▶ [Selected text]:
********************

China will survey smoking habits among key sectors, including doctors and teachers, in 31 provinces, autonomous regions and municipalities this year as it works to establish a national network of anti-smoking clinics.
The goal is to have at least one outpatient facility in each province, where smokers would be offered a combination of medical and psychological treatment depending on their nicotine dependence.
The survey, whose parameters were yet to be determined, would study whether people knew of the risks of smoking and how to stop, according to the Department of Maternal and Child Health Care and Community Health of China's Ministry of Health.
China has 350 million smokers, whose numbers are growing by more than 3 million a year. There are 50 million teen-aged smokers as well. The number of non-smokers in China affected by passive smoking was 540 million as of 2007, one-third of whom were under 18 years old.
What these numbers mean is that about two-thirds of the population either smokes or is affected by those who do.

********************

▶ [Tasks to complete]:
a. List every figure in the article on smoking in China that is stated in millions.
b. Copy everything in the article on smoking in China from "The goal is" down to "18 years old.", replacing "Ministry of Health" with "National Health Commission".
c. Write the next part of the article on smoking in China, continuing after its final sentence.
The lines after this point can be disregarded.

▶ [Dataset extract]:
********************

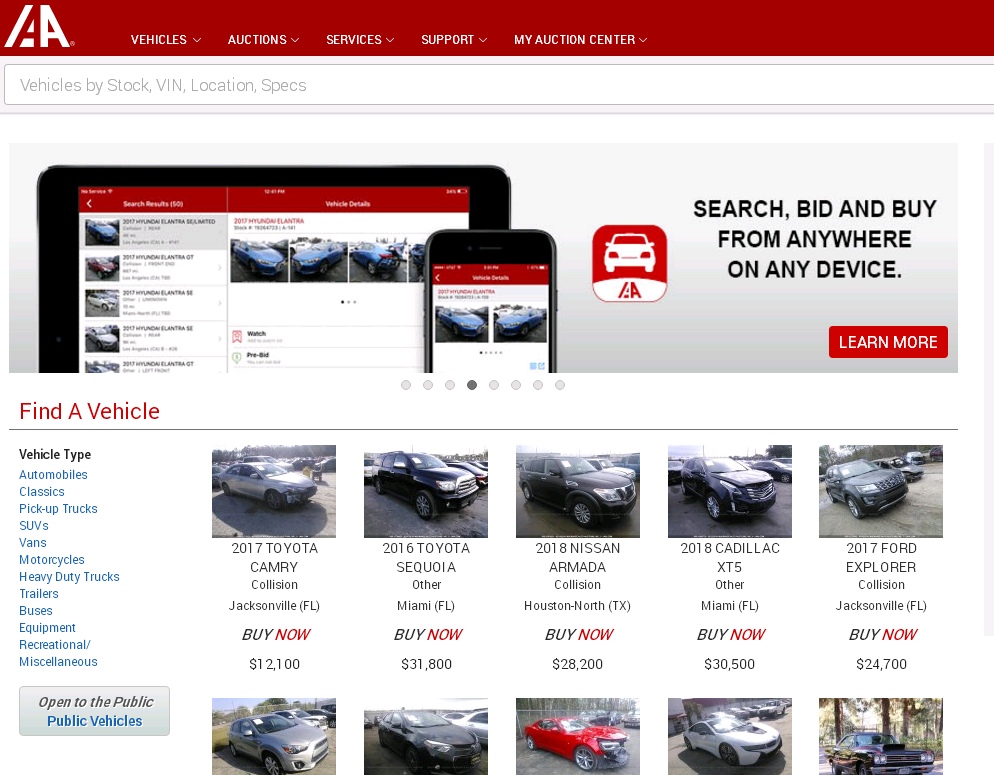Select the 2018 Cadillac XT5 picture
This screenshot has width=994, height=775.
coord(730,491)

********************

▶ [Written responses]:
a.
- 350 million
- 3 million
- 50 million
- 540 million

b.
The goal is to have at least one outpatient facility in each province, where smokers would be offered a combination of medical and psychological treatment depending on their nicotine dependence.
The survey, whose parameters were yet to be determined, would study whether people knew of the risks of smoking and how to stop, according to the Department of Maternal and Child Health Care and Community Health of China's National Health Commission.
China has 350 million smokers, whose numbers are growing by more than 3 million a year. There are 50 million teen-aged smokers as well. The number of non-smokers in China affected by passive smoking was 540 million as of 2007, one-third of whom were under 18 years old.

c.
Each year, second-hand smoking kills more than 100,000 people, the ministry estimated in a 2007 report.
Nonetheless, there aren't many outpatient anti-smoking clinics, even in a city like Beijing. In the capital, for example, 22 clinics were set up in 1996, but only three remain.
Other planned anti-smoking measures would be no-smoking workplaces and educational efforts in the school system. And of course, the Olympics are to be promoted as smoke-free.
China has also made efforts to reduce support for tobacco product makers. In May 2003, the government signed the Framework Convention on Tobacco Control, which took effect two years later and helped limit the promotion of domestic tobacco enterprises.